*RAW RECORDS:*
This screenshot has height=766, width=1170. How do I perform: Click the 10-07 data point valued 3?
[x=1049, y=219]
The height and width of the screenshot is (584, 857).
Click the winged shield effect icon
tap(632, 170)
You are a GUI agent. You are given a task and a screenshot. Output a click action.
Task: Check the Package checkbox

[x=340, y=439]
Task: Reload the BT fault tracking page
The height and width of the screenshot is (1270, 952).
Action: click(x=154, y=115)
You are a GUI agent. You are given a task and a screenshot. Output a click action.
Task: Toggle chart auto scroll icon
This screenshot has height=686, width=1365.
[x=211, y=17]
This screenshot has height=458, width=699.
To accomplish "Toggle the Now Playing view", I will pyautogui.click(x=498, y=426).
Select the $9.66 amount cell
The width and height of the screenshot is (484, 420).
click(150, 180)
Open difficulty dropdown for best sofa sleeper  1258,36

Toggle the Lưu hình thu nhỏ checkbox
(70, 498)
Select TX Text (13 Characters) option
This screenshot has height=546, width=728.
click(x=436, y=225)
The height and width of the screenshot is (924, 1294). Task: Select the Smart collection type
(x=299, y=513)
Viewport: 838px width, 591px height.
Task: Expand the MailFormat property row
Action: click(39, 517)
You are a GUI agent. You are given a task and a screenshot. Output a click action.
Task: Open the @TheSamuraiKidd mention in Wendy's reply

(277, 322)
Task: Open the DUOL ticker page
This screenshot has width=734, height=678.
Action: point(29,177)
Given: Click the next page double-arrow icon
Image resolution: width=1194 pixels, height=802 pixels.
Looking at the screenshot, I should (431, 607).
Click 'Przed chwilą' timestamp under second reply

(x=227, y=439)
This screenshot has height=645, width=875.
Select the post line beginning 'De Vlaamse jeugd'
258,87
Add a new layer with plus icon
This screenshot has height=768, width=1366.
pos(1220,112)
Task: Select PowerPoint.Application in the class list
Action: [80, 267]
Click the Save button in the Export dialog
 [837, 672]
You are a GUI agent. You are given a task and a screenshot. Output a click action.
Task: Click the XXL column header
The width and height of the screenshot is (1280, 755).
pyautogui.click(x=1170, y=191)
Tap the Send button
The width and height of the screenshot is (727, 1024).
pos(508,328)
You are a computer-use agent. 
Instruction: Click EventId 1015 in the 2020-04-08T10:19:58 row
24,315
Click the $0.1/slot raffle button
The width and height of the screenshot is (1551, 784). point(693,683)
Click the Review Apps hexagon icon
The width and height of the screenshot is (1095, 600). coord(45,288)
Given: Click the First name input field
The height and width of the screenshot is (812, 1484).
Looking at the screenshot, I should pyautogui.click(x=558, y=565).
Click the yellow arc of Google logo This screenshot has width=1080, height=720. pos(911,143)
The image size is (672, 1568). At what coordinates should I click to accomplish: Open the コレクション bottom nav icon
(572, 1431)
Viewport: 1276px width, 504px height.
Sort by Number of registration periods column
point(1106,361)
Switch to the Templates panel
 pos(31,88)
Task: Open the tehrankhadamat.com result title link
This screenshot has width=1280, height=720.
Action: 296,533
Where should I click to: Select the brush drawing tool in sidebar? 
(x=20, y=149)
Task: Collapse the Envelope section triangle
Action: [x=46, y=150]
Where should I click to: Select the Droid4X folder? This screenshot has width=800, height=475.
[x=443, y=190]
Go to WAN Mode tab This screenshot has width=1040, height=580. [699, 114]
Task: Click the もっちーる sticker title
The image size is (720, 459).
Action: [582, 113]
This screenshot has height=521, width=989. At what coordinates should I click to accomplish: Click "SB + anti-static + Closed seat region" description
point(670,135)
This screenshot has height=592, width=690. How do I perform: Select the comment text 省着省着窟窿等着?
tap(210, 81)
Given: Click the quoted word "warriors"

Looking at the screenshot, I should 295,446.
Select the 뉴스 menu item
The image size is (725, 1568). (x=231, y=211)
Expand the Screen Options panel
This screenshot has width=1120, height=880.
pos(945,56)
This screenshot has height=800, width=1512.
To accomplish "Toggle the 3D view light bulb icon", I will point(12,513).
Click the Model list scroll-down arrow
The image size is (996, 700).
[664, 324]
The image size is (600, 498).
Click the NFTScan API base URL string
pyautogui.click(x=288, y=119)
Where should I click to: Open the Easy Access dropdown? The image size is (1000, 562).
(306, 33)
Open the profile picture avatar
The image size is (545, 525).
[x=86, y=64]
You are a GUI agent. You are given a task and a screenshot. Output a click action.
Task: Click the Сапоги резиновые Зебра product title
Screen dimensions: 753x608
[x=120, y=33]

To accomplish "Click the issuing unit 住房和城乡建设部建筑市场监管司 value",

*WHAT IS REQUIRED:* Render the data above as a numbered list, one line per item, leaving out the blank lines.

*REPLY TO THE EXERCISE:*
1. This screenshot has height=766, width=1170. How do I perform: Click the 10-07 data point valued 3?
2. [x=1049, y=219]
3. The height and width of the screenshot is (584, 857).
4. Click the winged shield effect icon
5. tap(632, 170)
6. You are a GUI agent. You are given a task and a screenshot. Output a click action.
7. Task: Check the Package checkbox
8. [x=340, y=439]
9. Task: Reload the BT fault tracking page
10. The height and width of the screenshot is (1270, 952).
11. Action: click(x=154, y=115)
12. You are a GUI agent. You are given a task and a screenshot. Output a click action.
13. Task: Toggle chart auto scroll icon
14. This screenshot has height=686, width=1365.
15. [x=211, y=17]
16. This screenshot has height=458, width=699.
17. To accomplish "Toggle the Now Playing view", I will pyautogui.click(x=498, y=426).
18. Select the $9.66 amount cell
19. The width and height of the screenshot is (484, 420).
20. click(150, 180)
21. Open difficulty dropdown for best sofa sleeper  1258,36
22. Toggle the Lưu hình thu nhỏ checkbox
23. (70, 498)
24. Select TX Text (13 Characters) option
25. This screenshot has height=546, width=728.
26. click(x=436, y=225)
27. The height and width of the screenshot is (924, 1294). Task: Select the Smart collection type
28. (x=299, y=513)
29. Viewport: 838px width, 591px height.
30. Task: Expand the MailFormat property row
31. Action: click(39, 517)
32. You are a GUI agent. You are given a task and a screenshot. Output a click action.
33. Task: Open the @TheSamuraiKidd mention in Wendy's reply
34. (277, 322)
35. Task: Open the DUOL ticker page
36. This screenshot has width=734, height=678.
37. Action: point(29,177)
38. Given: Click the next page double-arrow icon
39. Image resolution: width=1194 pixels, height=802 pixels.
40. Looking at the screenshot, I should (431, 607).
41. Click 'Przed chwilą' timestamp under second reply
42. (x=227, y=439)
43. This screenshot has height=645, width=875.
44. Select the post line beginning 'De Vlaamse jeugd'
45. 258,87
46. Add a new layer with plus icon
47. This screenshot has height=768, width=1366.
48. pos(1220,112)
49. Task: Select PowerPoint.Application in the class list
50. Action: [80, 267]
51. Click the Save button in the Export dialog
52.  [837, 672]
53. You are a GUI agent. You are given a task and a screenshot. Output a click action.
54. Task: Click the XXL column header
55. The width and height of the screenshot is (1280, 755).
56. pyautogui.click(x=1170, y=191)
57. Tap the Send button
58. The width and height of the screenshot is (727, 1024).
59. pos(508,328)
60. You are a computer-use agent. 
61. Instruction: Click EventId 1015 in the 2020-04-08T10:19:58 row
62. 24,315
63. Click the $0.1/slot raffle button
64. The width and height of the screenshot is (1551, 784). point(693,683)
65. Click the Review Apps hexagon icon
66. The width and height of the screenshot is (1095, 600). coord(45,288)
67. Given: Click the First name input field
68. The height and width of the screenshot is (812, 1484).
69. Looking at the screenshot, I should pyautogui.click(x=558, y=565).
70. Click the yellow arc of Google logo This screenshot has width=1080, height=720. pos(911,143)
71. The image size is (672, 1568). At what coordinates should I click to accomplish: Open the コレクション bottom nav icon
72. (572, 1431)
73. Viewport: 1276px width, 504px height.
74. Sort by Number of registration periods column
75. point(1106,361)
76. Switch to the Templates panel
77.  pos(31,88)
78. Task: Open the tehrankhadamat.com result title link
79. This screenshot has width=1280, height=720.
80. Action: 296,533
81. Where should I click to: Select the brush drawing tool in sidebar? 
82. (x=20, y=149)
83. Task: Collapse the Envelope section triangle
84. Action: [x=46, y=150]
85. Where should I click to: Select the Droid4X folder? This screenshot has width=800, height=475.
86. [x=443, y=190]
87. Go to WAN Mode tab This screenshot has width=1040, height=580. [699, 114]
88. Task: Click the もっちーる sticker title
89. The image size is (720, 459).
90. Action: [582, 113]
91. This screenshot has height=521, width=989. At what coordinates should I click to accomplish: Click "SB + anti-static + Closed seat region" description
92. point(670,135)
93. This screenshot has height=592, width=690. How do I perform: Select the comment text 省着省着窟窿等着?
94. tap(210, 81)
95. Given: Click the quoted word "warriors"
96. Looking at the screenshot, I should 295,446.
97. Select the 뉴스 menu item
98. The image size is (725, 1568). (x=231, y=211)
99. Expand the Screen Options panel
100. This screenshot has width=1120, height=880.
101. pos(945,56)
102. This screenshot has height=800, width=1512.
103. To accomplish "Toggle the 3D view light bulb icon", I will point(12,513).
104. Click the Model list scroll-down arrow
105. The image size is (996, 700).
106. [664, 324]
107. The image size is (600, 498).
108. Click the NFTScan API base URL string
109. pyautogui.click(x=288, y=119)
110. Where should I click to: Open the Easy Access dropdown? The image size is (1000, 562).
111. (306, 33)
112. Open the profile picture avatar
113. The image size is (545, 525).
114. [x=86, y=64]
115. You are a GUI agent. You are given a task and a screenshot. Output a click action.
116. Task: Click the Сапоги резиновые Зебра product title
117. Screen dimensions: 753x608
118. [x=120, y=33]
119. To accomplish "Click the issuing unit 住房和城乡建设部建筑市场监管司 value",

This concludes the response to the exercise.